First winner Sandra Youkhana and Luke Caspar Pearson, You+Pea, London
It’s hard not to be thrilled by the sight and sound of Japan’s ubiquitous pinball Pachinko Parlours. Their neon, strobes and deafening clatter of ballbearings offer the Japanese salaryman a form of sensory overload – a white noise of distraction from the drudgery of the day job. The pleasure’s also an illicit one, the valueless ‘tokens’ won illegally swapped for cash via some nearby ‘hole in the wall’. The parlours’ cultural specificity proved to be the inspiration for London-based academic duo You+Pea’s studies into the creation of a pop-up, back-up capital for Japan in the event of Tokyo’s seismic number coming up.
People are the tokens in this chaotic, luminous world, bouncing their way around the coruscating pinball city ‘Medal’ of its urban landscape. The language is the schematic drawings of the Pachinko machines combined with the applied programme for the new city, coming together to form an ‘intimate reflection of the supersaturated world of the Medal.’

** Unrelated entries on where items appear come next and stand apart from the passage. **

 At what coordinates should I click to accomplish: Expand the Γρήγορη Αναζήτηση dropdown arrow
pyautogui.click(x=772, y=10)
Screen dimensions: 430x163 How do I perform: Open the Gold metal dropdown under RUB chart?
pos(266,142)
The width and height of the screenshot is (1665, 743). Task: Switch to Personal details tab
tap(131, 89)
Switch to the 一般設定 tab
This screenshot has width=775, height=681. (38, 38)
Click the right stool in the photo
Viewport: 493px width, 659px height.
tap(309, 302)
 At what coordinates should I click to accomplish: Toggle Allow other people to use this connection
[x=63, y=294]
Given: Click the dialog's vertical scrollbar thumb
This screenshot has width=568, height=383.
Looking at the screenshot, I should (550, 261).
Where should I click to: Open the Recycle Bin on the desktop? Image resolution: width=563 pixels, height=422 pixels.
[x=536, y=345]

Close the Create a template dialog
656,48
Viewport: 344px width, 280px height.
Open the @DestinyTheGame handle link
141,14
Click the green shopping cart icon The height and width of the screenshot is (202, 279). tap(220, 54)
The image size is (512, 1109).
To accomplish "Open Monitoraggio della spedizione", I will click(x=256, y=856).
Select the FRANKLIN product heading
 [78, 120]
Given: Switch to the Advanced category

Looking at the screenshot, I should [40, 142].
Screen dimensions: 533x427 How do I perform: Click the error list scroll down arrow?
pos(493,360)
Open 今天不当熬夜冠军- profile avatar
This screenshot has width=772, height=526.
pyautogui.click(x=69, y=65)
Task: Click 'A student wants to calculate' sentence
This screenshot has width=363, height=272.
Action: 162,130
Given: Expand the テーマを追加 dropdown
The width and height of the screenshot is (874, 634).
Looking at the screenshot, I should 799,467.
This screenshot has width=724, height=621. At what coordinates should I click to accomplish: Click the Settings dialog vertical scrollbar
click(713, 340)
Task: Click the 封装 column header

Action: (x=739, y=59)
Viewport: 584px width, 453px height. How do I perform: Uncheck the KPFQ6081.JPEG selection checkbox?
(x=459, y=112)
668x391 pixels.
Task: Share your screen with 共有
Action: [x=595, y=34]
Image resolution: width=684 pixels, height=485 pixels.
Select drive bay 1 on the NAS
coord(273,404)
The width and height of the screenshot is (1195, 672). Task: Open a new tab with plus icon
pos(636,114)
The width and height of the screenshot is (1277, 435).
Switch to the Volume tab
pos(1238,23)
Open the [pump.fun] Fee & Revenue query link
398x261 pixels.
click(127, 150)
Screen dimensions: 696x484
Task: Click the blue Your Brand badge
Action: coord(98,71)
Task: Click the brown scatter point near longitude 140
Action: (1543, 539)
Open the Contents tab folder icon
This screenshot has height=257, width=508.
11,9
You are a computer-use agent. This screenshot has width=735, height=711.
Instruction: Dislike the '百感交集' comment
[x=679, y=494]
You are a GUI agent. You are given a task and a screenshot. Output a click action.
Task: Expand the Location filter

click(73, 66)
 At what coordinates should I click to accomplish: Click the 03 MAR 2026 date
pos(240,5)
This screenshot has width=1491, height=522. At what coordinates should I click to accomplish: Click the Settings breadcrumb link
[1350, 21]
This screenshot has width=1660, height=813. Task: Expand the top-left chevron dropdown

3D modelled with hand painted textures, the idea of the world presented thrilled the judges universally, with Alsop declaring it ‘a potential winner’ when he first saw it and Robson calling them ‘images of real drama.’ Fernie likened their form to the work of the turn of the century Italian Futurists, ‘excited’ by their swirls and vortices and ‘genuinely convinced by their framing.’ Parry remarked: ‘It’s difficult to know what the original impetus was but it’s as if a seed was sown and it blossomed.’ The difficulty of categorising the images was what made them winners. ‘I think it’s great to see work that isn’t framed in terms of conventional visual art or architectural practice,’ concluded Fernie. ‘It’s rare you get to see that narrative.’